[[ DATASET EXCERPTS, beginning ]]

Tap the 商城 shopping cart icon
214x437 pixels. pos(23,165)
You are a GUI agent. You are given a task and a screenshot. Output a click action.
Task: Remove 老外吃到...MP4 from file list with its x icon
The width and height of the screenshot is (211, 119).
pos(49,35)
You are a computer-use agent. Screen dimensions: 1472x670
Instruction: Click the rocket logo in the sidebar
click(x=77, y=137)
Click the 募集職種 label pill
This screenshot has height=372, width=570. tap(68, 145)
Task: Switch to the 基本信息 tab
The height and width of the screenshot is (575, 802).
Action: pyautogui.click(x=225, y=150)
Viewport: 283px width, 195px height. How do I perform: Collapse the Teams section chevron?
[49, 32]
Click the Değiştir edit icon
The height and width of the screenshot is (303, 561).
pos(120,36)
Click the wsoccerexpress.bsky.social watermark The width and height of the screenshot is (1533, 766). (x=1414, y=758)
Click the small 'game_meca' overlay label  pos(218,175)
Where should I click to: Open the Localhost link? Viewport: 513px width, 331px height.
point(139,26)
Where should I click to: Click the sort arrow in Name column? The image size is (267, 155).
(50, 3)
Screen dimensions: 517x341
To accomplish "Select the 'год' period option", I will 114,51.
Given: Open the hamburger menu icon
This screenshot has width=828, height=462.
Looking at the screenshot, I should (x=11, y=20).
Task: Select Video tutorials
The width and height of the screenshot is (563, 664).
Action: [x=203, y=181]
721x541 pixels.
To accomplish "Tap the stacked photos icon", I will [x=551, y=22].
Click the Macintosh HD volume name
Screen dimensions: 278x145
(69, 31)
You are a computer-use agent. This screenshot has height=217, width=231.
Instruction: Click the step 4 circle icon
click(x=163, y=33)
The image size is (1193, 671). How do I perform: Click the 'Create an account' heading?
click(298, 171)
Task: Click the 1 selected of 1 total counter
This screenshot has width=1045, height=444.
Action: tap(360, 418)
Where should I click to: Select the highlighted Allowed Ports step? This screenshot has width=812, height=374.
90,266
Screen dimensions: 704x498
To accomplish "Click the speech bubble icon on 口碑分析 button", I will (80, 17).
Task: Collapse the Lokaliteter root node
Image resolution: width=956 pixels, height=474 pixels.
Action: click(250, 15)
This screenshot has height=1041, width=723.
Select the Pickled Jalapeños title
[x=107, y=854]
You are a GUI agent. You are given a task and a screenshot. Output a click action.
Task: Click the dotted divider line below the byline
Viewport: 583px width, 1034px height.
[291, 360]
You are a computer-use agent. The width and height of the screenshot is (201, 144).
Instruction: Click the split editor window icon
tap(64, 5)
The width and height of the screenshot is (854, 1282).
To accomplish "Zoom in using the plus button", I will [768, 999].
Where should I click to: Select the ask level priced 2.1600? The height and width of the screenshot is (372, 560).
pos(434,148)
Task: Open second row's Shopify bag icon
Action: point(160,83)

[[ DATASET EXCERPTS, end ]]

DIRECTIONS: Restate the records word for word, leaving nothing out.

RESPONSE TO THIS TASK:
Tap the 商城 shopping cart icon
214x437 pixels. pos(23,165)
You are a GUI agent. You are given a task and a screenshot. Output a click action.
Task: Remove 老外吃到...MP4 from file list with its x icon
The width and height of the screenshot is (211, 119).
pos(49,35)
You are a computer-use agent. Screen dimensions: 1472x670
Instruction: Click the rocket logo in the sidebar
click(x=77, y=137)
Click the 募集職種 label pill
This screenshot has height=372, width=570. tap(68, 145)
Task: Switch to the 基本信息 tab
The height and width of the screenshot is (575, 802).
Action: pyautogui.click(x=225, y=150)
Viewport: 283px width, 195px height. How do I perform: Collapse the Teams section chevron?
[49, 32]
Click the Değiştir edit icon
The height and width of the screenshot is (303, 561).
pos(120,36)
Click the wsoccerexpress.bsky.social watermark The width and height of the screenshot is (1533, 766). (x=1414, y=758)
Click the small 'game_meca' overlay label  pos(218,175)
Where should I click to: Open the Localhost link? Viewport: 513px width, 331px height.
point(139,26)
Where should I click to: Click the sort arrow in Name column? The image size is (267, 155).
(50, 3)
Screen dimensions: 517x341
To accomplish "Select the 'год' period option", I will 114,51.
Given: Open the hamburger menu icon
This screenshot has width=828, height=462.
Looking at the screenshot, I should (x=11, y=20).
Task: Select Video tutorials
The width and height of the screenshot is (563, 664).
Action: [x=203, y=181]
721x541 pixels.
To accomplish "Tap the stacked photos icon", I will [x=551, y=22].
Click the Macintosh HD volume name
Screen dimensions: 278x145
(69, 31)
You are a computer-use agent. This screenshot has height=217, width=231.
Instruction: Click the step 4 circle icon
click(x=163, y=33)
The image size is (1193, 671). How do I perform: Click the 'Create an account' heading?
click(298, 171)
Task: Click the 1 selected of 1 total counter
This screenshot has width=1045, height=444.
Action: tap(360, 418)
Where should I click to: Select the highlighted Allowed Ports step? This screenshot has width=812, height=374.
90,266
Screen dimensions: 704x498
To accomplish "Click the speech bubble icon on 口碑分析 button", I will (80, 17).
Task: Collapse the Lokaliteter root node
Image resolution: width=956 pixels, height=474 pixels.
Action: click(250, 15)
This screenshot has height=1041, width=723.
Select the Pickled Jalapeños title
[x=107, y=854]
You are a GUI agent. You are given a task and a screenshot. Output a click action.
Task: Click the dotted divider line below the byline
Viewport: 583px width, 1034px height.
[291, 360]
You are a computer-use agent. The width and height of the screenshot is (201, 144).
Instruction: Click the split editor window icon
tap(64, 5)
The width and height of the screenshot is (854, 1282).
To accomplish "Zoom in using the plus button", I will [768, 999].
Where should I click to: Select the ask level priced 2.1600? The height and width of the screenshot is (372, 560).
pos(434,148)
Task: Open second row's Shopify bag icon
Action: point(160,83)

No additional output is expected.